Requirements.
Copy the passage about windscreens below from "AWe were inside." to "does that work?", substituting "windscreen" for every "wind screen".

Extract to read.
begin

Everyone has heard the loud sound wind makes on a cellphone used outdoors. Even when measuring sound indoors, if near an open window or door, air blows in because of the "chimney effect" in buildings. Use of a windscreen is standard professional practice to prevent this wind noise, which can dramatically affect the reading at all frequencies.

In this consultant's testimony, he excuses his failure to use a windscreen by claiming to have used a "setting" on his meter instead. But the "windscreen" setting is merely intended to compensate for the slight reduction in high frequencies when a windscreen is used, as he himself alludes to. The "no windscreen" setting simply removes this compensation. Neither setting has anything to do with compensating for potential errors caused by air movement around the microphone without a windscreen. And in any case, low frequencies were the only issue here, frequencies which by his own testimony would not be affected by the "setting".

(W 1 [opposing consultant] — by Defendant — Direct (Rebuttal)/J. Mallin

QDid you use a wind screen when you did the testing on all --
A I did not use a wind screen.
QWhy didn't you?
AWe were inside. It was not windy out. I didn't have it on the meter that day.
QAre you able to do anything with your equipment to adjust for that?
AThe meters we use have wind screen adjustment on them. Meaning, you put it on and you turn the wind screen adjustment on.
QHow does that work?
AYou go in the meter and you turn it - that setting on. So you say yes there is a wind screen or no there is no wind screen on the meter.
QAnd what, if any, result does that have on the data?
AIt changes the high-frequency response of the meter. In this case, though, we were inside. It was not windy. And even if I didn't have a wind screen on and it was windy, the level would have been louder, it would have been blowing over the microphone.

end

Material.
begin

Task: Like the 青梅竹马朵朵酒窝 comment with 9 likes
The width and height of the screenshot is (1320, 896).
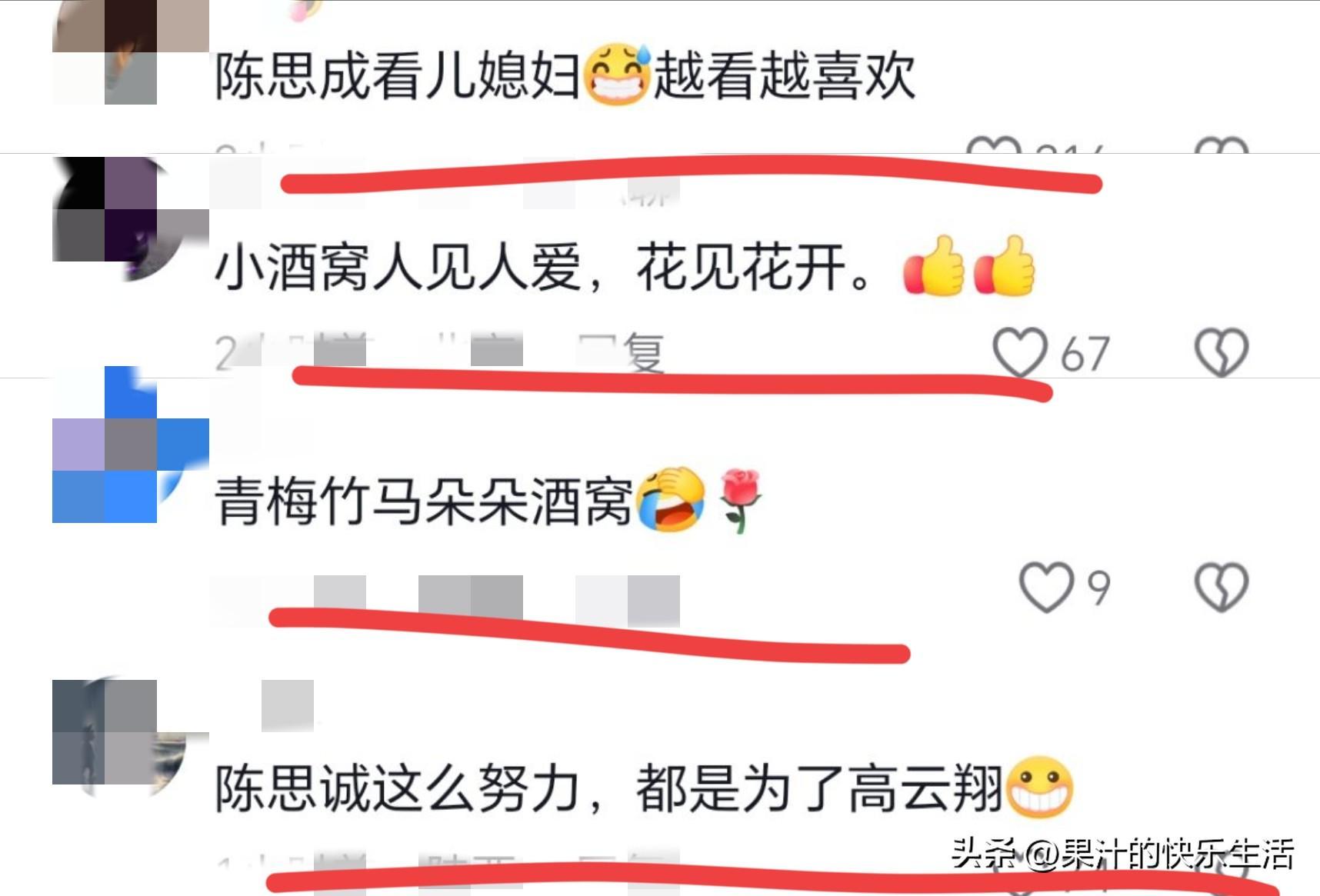Action: tap(1046, 588)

end

Completed task.
AWe were inside. It was not windy out. I didn't have it on the meter that day.
QAre you able to do anything with your equipment to adjust for that?
AThe meters we use have windscreen adjustment on them. Meaning, you put it on and you turn the windscreen adjustment on.
QHow does that work?